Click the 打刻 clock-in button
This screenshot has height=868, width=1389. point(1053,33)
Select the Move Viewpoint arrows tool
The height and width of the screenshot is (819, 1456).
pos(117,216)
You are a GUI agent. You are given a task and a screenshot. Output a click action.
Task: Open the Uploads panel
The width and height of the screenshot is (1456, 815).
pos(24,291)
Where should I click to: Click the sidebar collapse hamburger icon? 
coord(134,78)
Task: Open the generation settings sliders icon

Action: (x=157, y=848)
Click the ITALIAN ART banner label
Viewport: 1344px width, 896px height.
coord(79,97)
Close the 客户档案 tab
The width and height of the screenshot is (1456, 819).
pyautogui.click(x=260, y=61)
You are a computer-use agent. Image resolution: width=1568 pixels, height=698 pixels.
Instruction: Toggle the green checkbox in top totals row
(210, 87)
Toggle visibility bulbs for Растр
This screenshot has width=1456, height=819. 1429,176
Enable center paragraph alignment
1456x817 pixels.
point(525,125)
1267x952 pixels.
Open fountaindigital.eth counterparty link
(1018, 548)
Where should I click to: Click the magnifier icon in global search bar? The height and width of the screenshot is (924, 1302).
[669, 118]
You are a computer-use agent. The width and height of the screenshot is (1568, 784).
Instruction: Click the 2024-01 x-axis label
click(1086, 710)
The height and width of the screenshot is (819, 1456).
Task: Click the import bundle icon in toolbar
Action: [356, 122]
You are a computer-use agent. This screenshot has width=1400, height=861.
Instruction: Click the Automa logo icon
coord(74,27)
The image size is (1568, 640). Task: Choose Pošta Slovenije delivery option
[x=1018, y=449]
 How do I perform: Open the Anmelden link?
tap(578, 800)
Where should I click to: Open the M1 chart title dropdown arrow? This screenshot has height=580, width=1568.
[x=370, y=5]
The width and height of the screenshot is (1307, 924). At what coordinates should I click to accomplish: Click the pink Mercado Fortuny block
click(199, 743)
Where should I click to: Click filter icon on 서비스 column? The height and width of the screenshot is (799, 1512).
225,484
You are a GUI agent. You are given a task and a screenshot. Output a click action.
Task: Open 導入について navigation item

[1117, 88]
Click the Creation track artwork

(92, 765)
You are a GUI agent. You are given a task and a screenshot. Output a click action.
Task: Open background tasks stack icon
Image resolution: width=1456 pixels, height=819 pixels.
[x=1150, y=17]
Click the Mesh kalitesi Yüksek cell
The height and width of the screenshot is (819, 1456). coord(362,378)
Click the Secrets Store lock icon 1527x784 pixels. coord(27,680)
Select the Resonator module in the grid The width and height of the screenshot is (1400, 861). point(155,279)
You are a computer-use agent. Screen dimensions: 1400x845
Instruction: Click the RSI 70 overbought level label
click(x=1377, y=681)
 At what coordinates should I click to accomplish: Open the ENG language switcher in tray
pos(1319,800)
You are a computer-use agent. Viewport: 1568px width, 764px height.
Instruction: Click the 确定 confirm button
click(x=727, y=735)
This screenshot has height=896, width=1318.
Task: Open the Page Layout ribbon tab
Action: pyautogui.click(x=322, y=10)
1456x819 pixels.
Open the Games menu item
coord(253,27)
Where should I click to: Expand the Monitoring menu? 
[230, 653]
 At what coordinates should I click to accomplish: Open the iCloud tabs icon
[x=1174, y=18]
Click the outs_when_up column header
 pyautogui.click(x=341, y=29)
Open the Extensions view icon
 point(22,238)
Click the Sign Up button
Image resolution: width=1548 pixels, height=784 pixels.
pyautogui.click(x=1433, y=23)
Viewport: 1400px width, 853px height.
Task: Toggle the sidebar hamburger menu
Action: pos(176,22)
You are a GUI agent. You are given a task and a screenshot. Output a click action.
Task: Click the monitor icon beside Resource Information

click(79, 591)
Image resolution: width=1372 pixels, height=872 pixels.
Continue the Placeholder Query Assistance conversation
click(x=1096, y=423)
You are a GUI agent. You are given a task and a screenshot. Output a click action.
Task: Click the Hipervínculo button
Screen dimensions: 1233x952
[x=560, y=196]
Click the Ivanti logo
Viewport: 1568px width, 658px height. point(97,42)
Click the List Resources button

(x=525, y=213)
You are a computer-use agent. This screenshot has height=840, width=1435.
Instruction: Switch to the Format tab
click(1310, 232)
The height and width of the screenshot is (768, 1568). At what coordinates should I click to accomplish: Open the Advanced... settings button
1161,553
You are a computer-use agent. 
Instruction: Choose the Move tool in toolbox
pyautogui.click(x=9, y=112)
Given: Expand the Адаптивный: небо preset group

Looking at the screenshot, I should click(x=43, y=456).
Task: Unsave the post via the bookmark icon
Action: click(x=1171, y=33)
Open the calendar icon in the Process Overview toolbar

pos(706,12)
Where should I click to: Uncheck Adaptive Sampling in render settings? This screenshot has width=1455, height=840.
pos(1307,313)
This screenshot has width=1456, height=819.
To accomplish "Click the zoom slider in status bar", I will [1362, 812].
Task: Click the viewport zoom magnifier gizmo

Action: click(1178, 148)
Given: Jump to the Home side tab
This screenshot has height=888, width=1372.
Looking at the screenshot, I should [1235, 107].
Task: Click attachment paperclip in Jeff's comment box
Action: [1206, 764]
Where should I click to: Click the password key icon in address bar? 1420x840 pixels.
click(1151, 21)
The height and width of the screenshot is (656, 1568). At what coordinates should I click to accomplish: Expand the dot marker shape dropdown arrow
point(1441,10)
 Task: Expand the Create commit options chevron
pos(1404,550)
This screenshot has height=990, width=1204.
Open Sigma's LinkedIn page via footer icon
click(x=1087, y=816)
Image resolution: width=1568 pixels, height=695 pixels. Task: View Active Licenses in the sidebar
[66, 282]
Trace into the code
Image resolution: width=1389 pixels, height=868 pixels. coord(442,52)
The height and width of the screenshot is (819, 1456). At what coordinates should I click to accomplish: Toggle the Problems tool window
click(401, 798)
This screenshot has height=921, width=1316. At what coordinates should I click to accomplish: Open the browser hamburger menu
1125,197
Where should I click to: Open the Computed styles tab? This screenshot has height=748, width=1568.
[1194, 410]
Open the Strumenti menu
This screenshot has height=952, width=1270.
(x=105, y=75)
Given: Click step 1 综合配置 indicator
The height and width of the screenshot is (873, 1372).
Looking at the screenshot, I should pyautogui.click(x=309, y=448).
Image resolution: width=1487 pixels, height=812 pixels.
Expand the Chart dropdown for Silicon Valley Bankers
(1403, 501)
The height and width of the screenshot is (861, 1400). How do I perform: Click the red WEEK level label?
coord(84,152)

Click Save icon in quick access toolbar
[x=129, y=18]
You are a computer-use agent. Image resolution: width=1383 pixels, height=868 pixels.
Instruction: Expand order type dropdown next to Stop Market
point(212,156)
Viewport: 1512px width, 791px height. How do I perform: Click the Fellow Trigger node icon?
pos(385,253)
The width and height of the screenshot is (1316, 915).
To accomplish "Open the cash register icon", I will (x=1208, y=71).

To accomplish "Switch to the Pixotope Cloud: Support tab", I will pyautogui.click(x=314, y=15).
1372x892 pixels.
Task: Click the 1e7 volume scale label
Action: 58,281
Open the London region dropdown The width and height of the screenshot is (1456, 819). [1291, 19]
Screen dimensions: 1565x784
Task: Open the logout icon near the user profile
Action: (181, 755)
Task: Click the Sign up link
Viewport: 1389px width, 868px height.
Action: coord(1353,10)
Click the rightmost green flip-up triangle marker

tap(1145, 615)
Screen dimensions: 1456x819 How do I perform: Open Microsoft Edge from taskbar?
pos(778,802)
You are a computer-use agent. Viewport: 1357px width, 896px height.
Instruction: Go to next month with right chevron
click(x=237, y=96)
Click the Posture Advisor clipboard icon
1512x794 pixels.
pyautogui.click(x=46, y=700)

TRY IT>
Take the records above and return, word for word, only the lines that fall from the line with "The height and width of the screenshot is (819, 1456). At" to the line with "You are a computer-use agent. Image resolution: width=1383", both of them included.

WRITTEN REPLY>
The height and width of the screenshot is (819, 1456). At what coordinates should I click to accomplish: Toggle the Problems tool window
click(401, 798)
This screenshot has height=921, width=1316. At what coordinates should I click to accomplish: Open the browser hamburger menu
1125,197
Where should I click to: Open the Computed styles tab? This screenshot has height=748, width=1568.
[1194, 410]
Open the Strumenti menu
This screenshot has height=952, width=1270.
(x=105, y=75)
Given: Click step 1 综合配置 indicator
The height and width of the screenshot is (873, 1372).
Looking at the screenshot, I should pyautogui.click(x=309, y=448).
Image resolution: width=1487 pixels, height=812 pixels.
Expand the Chart dropdown for Silicon Valley Bankers
(1403, 501)
The height and width of the screenshot is (861, 1400). How do I perform: Click the red WEEK level label?
coord(84,152)

Click Save icon in quick access toolbar
[x=129, y=18]
You are a computer-use agent. Image resolution: width=1383 pixels, height=868 pixels.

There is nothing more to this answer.